» Task to carry out
Output range, inclusive: from the line containing "Home (123, 19)" to the line containing "Destaque (373, 211)". Restate those lines from the data below word for word and only those.

» Data records
───
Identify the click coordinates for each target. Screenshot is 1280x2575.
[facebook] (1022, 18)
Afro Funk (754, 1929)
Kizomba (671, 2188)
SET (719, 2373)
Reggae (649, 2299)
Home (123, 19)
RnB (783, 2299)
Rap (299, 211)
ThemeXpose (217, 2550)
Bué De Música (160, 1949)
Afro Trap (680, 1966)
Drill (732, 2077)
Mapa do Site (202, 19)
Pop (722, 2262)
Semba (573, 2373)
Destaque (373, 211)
───
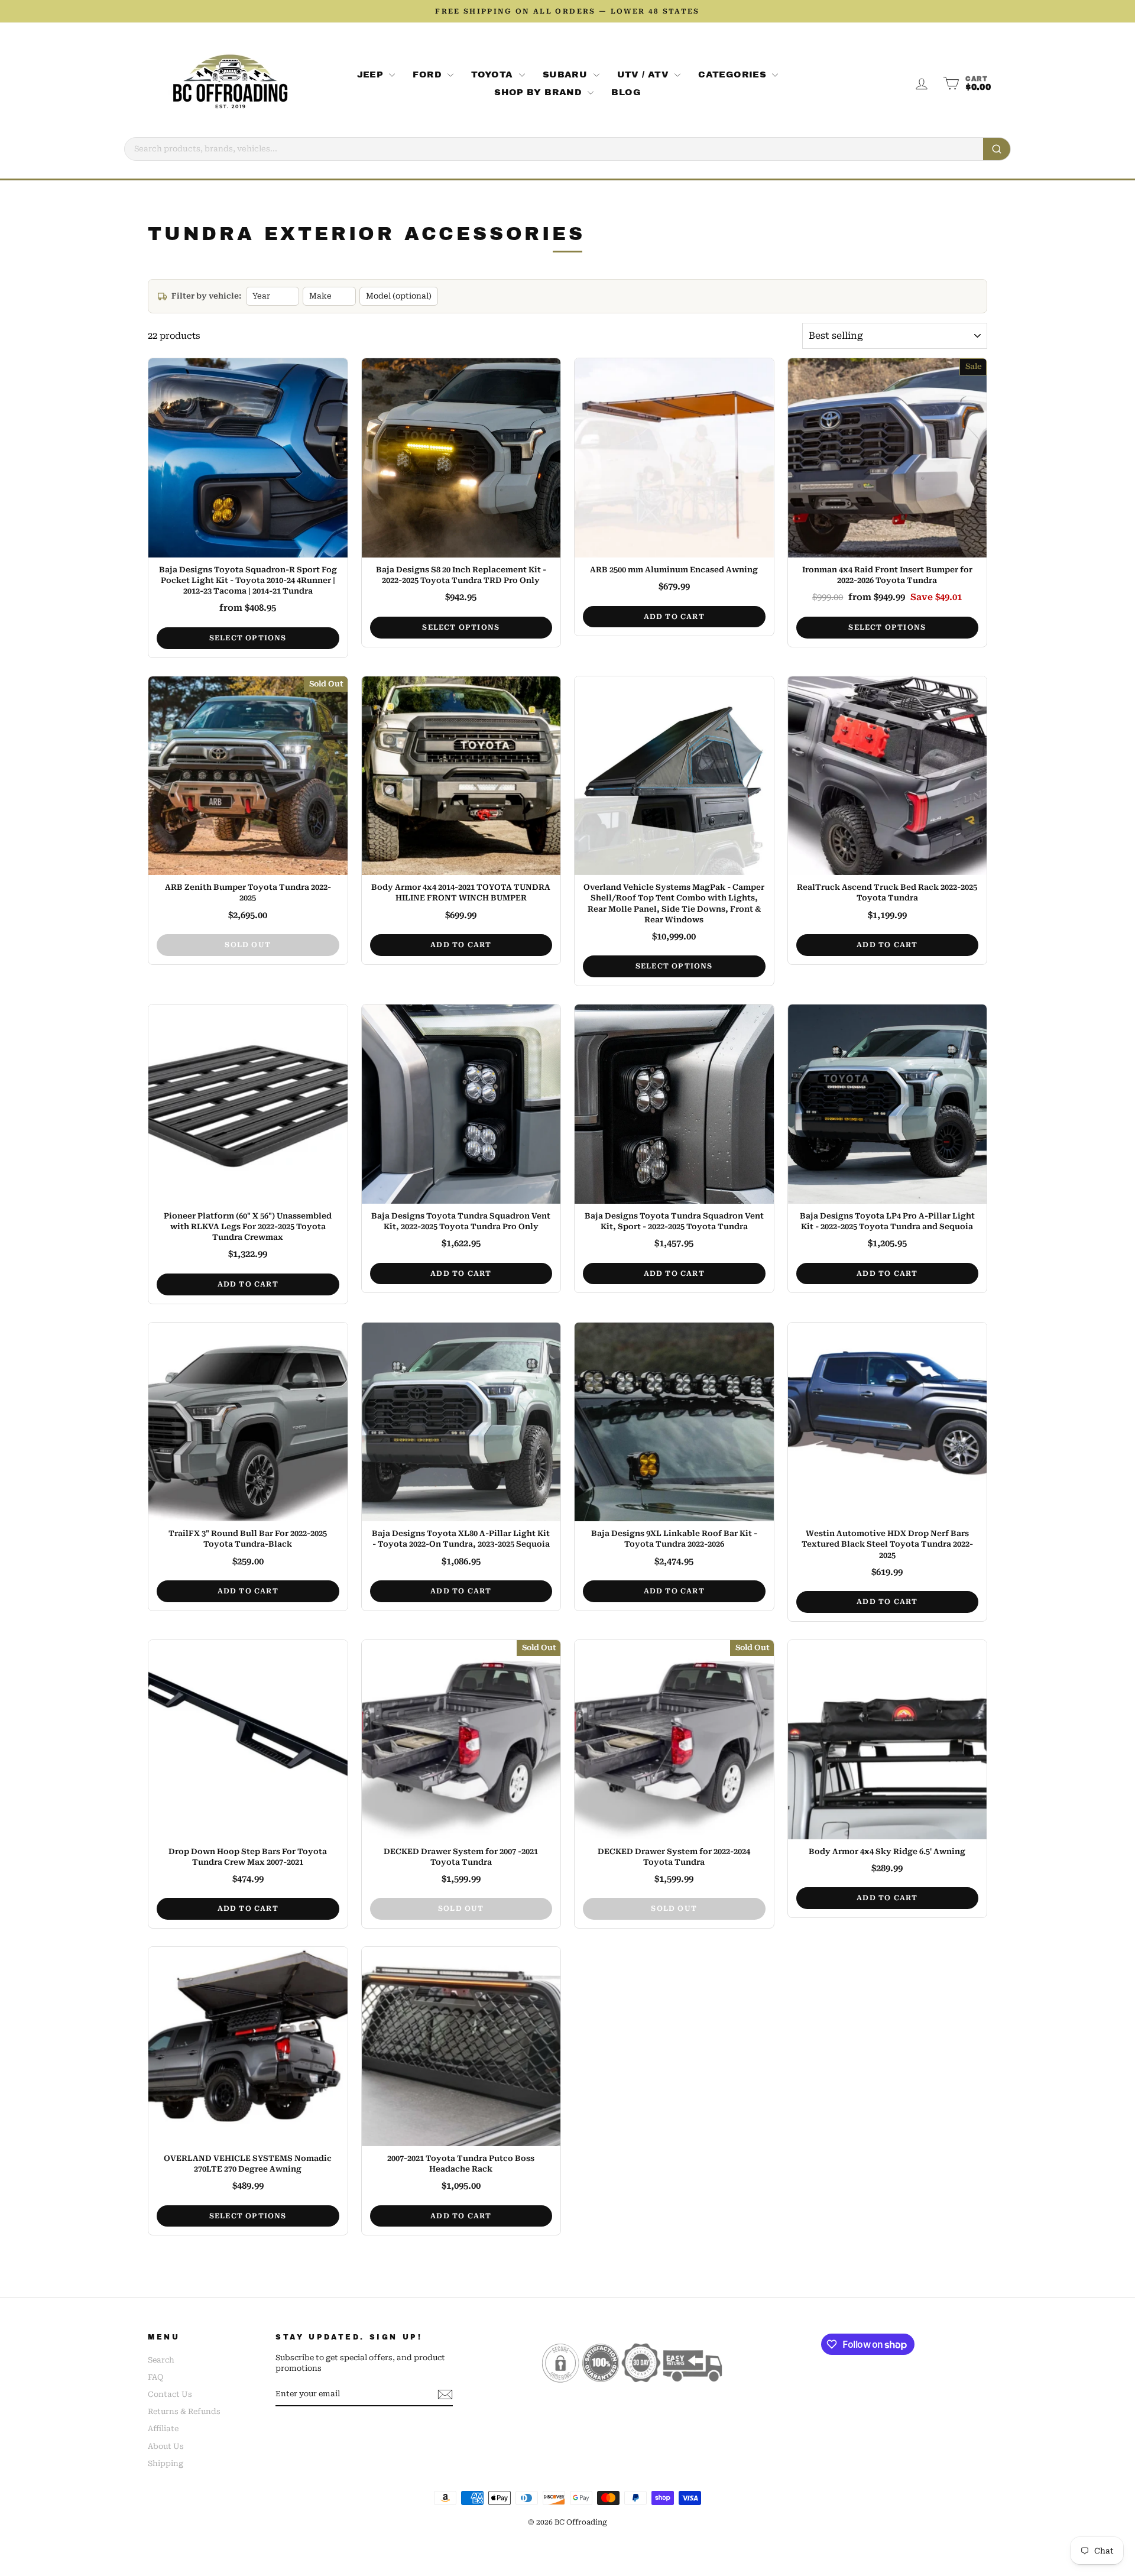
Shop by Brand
───
» Answer
Home (123, 19)
RnB (783, 2299)
Rap (299, 211)
ThemeXpose (217, 2550)
Bué De Música (160, 1949)
Afro Trap (680, 1966)
Drill (732, 2077)
Mapa do Site (202, 19)
Pop (722, 2262)
Semba (573, 2373)
Destaque (373, 211)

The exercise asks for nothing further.